▶ _STATED PROBLEM_
Copy the following lines word for word, leaving out the pictures.

═══ PROVIDED DATA ═══

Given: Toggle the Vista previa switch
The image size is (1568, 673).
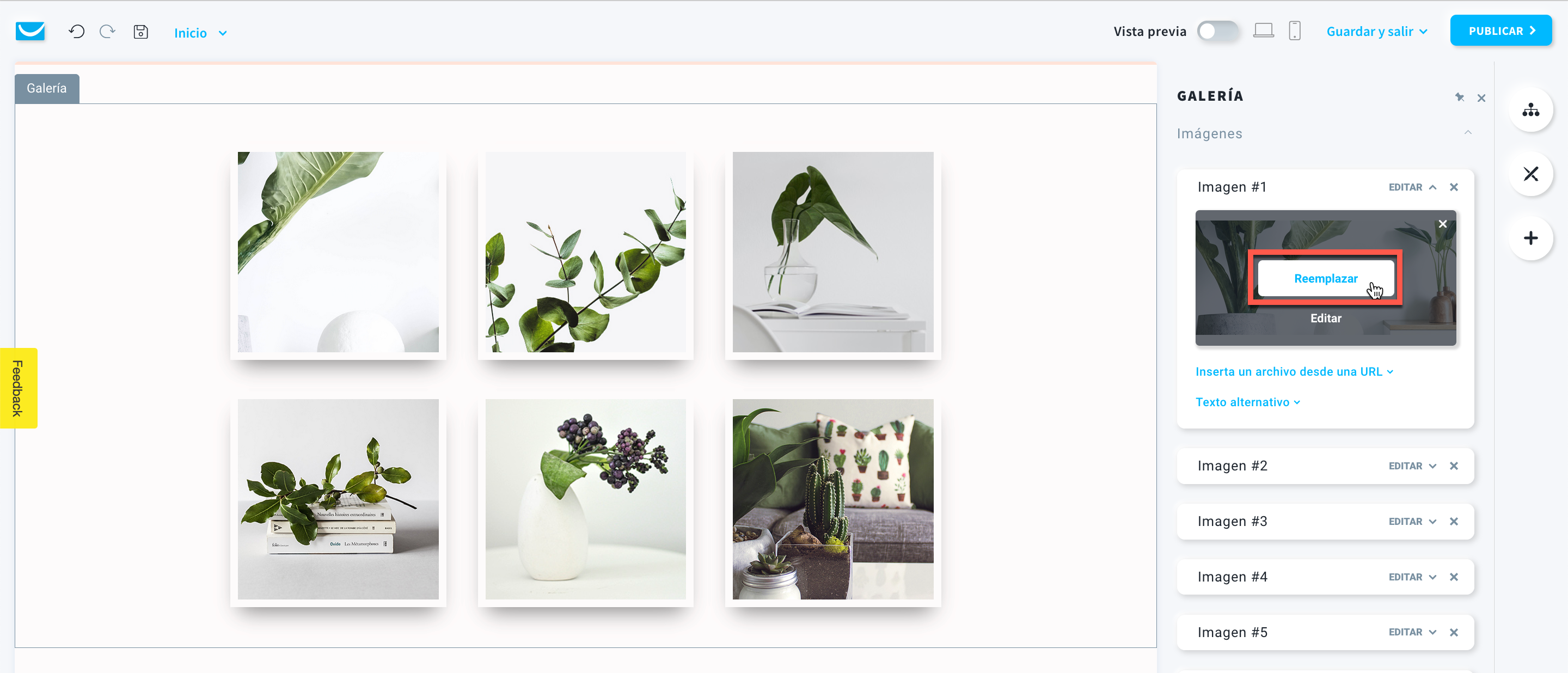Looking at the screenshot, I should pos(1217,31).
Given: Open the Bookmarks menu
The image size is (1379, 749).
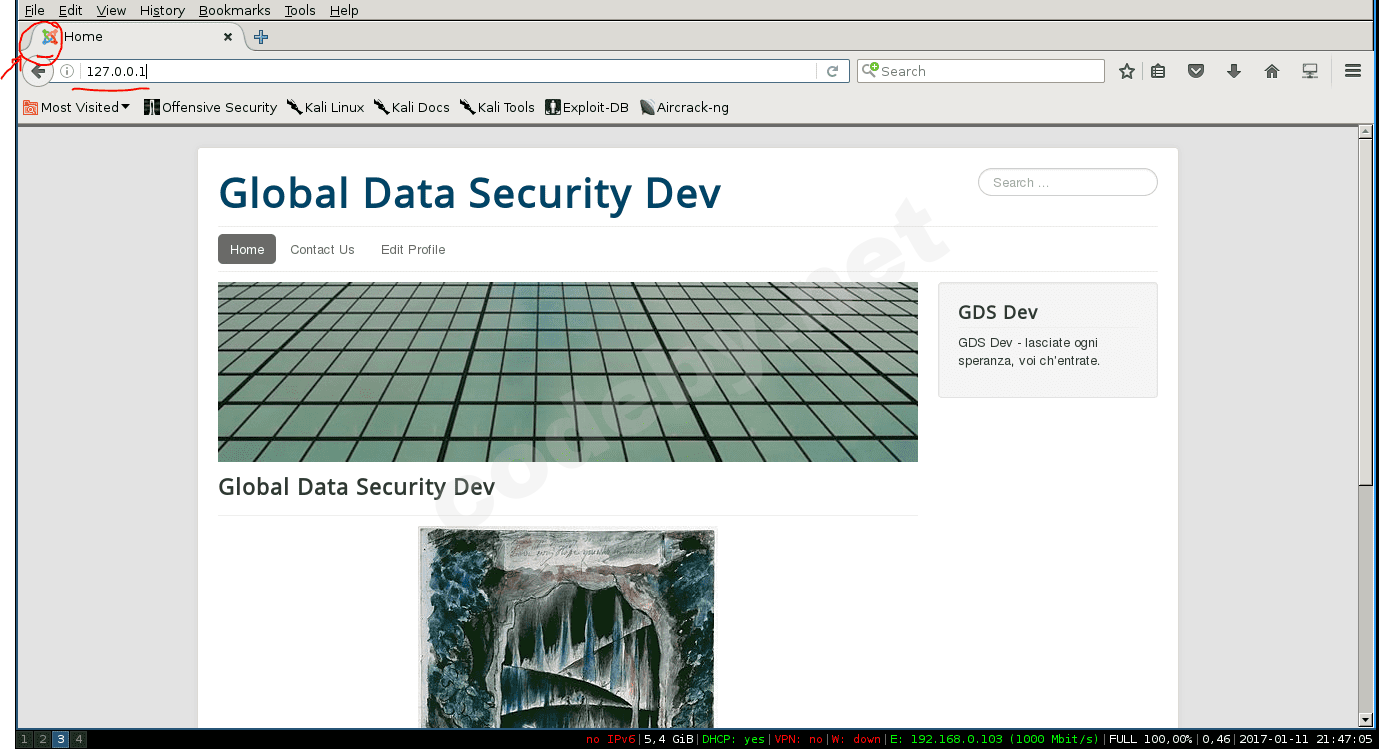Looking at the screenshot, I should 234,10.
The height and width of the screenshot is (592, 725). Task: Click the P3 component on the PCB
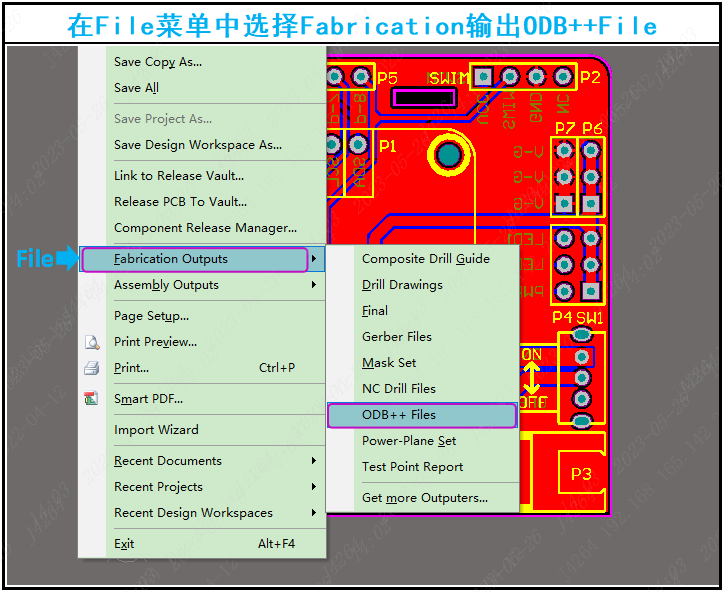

═══

▶ _EXPECTED ANSWER_
Given: Toggle the Vista previa switch
The image size is (1568, 673).
Looking at the screenshot, I should pos(1217,31).
Given: Open the Bookmarks menu
The image size is (1379, 749).
Looking at the screenshot, I should 234,10.
The height and width of the screenshot is (592, 725). Task: Click the P3 component on the PCB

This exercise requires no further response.